DATA FOR THIS TASK ->
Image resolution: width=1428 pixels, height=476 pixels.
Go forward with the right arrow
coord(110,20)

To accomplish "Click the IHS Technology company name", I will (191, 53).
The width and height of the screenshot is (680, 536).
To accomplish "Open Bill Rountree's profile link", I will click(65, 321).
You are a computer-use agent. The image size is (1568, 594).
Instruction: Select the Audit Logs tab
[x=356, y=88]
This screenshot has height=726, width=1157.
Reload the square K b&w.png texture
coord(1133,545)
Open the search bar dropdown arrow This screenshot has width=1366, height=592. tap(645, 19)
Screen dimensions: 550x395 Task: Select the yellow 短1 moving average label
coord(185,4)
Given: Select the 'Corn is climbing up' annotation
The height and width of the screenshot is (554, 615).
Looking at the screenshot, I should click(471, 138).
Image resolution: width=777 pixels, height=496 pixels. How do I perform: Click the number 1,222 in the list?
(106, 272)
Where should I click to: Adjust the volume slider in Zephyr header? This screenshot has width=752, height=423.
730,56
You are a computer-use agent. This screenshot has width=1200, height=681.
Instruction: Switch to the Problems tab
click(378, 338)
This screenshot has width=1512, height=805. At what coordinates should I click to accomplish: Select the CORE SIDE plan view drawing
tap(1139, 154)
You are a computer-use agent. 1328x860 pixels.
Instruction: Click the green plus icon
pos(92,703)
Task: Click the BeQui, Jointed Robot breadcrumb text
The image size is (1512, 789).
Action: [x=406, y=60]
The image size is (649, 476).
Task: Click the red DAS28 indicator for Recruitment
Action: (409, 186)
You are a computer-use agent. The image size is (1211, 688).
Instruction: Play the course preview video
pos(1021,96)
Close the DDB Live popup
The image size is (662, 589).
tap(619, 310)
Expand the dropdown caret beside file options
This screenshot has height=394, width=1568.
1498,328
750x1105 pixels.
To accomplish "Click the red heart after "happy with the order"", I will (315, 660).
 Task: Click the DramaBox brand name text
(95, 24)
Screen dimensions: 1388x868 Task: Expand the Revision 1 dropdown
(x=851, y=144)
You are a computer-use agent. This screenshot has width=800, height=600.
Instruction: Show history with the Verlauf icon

PROMPT -> Line by line, the data should be returned exactly as written.

SOLUTION FOR THIS PROBLEM ->
Image resolution: width=1428 pixels, height=476 pixels.
Go forward with the right arrow
coord(110,20)

To accomplish "Click the IHS Technology company name", I will (191, 53).
The width and height of the screenshot is (680, 536).
To accomplish "Open Bill Rountree's profile link", I will click(65, 321).
You are a computer-use agent. The image size is (1568, 594).
Instruction: Select the Audit Logs tab
[x=356, y=88]
This screenshot has height=726, width=1157.
Reload the square K b&w.png texture
coord(1133,545)
Open the search bar dropdown arrow This screenshot has width=1366, height=592. tap(645, 19)
Screen dimensions: 550x395 Task: Select the yellow 短1 moving average label
coord(185,4)
Given: Select the 'Corn is climbing up' annotation
The height and width of the screenshot is (554, 615).
Looking at the screenshot, I should click(471, 138).
Image resolution: width=777 pixels, height=496 pixels. How do I perform: Click the number 1,222 in the list?
(106, 272)
Where should I click to: Adjust the volume slider in Zephyr header? This screenshot has width=752, height=423.
730,56
You are a computer-use agent. This screenshot has width=1200, height=681.
Instruction: Switch to the Problems tab
click(378, 338)
This screenshot has width=1512, height=805. At what coordinates should I click to accomplish: Select the CORE SIDE plan view drawing
tap(1139, 154)
You are a computer-use agent. 1328x860 pixels.
Instruction: Click the green plus icon
pos(92,703)
Task: Click the BeQui, Jointed Robot breadcrumb text
The image size is (1512, 789).
Action: [x=406, y=60]
The image size is (649, 476).
Task: Click the red DAS28 indicator for Recruitment
Action: (409, 186)
You are a computer-use agent. The image size is (1211, 688).
Instruction: Play the course preview video
pos(1021,96)
Close the DDB Live popup
The image size is (662, 589).
tap(619, 310)
Expand the dropdown caret beside file options
This screenshot has height=394, width=1568.
1498,328
750x1105 pixels.
To accomplish "Click the red heart after "happy with the order"", I will (315, 660).
 Task: Click the DramaBox brand name text
(95, 24)
Screen dimensions: 1388x868 Task: Expand the Revision 1 dropdown
(x=851, y=144)
You are a computer-use agent. This screenshot has width=800, height=600.
Instruction: Show history with the Verlauf icon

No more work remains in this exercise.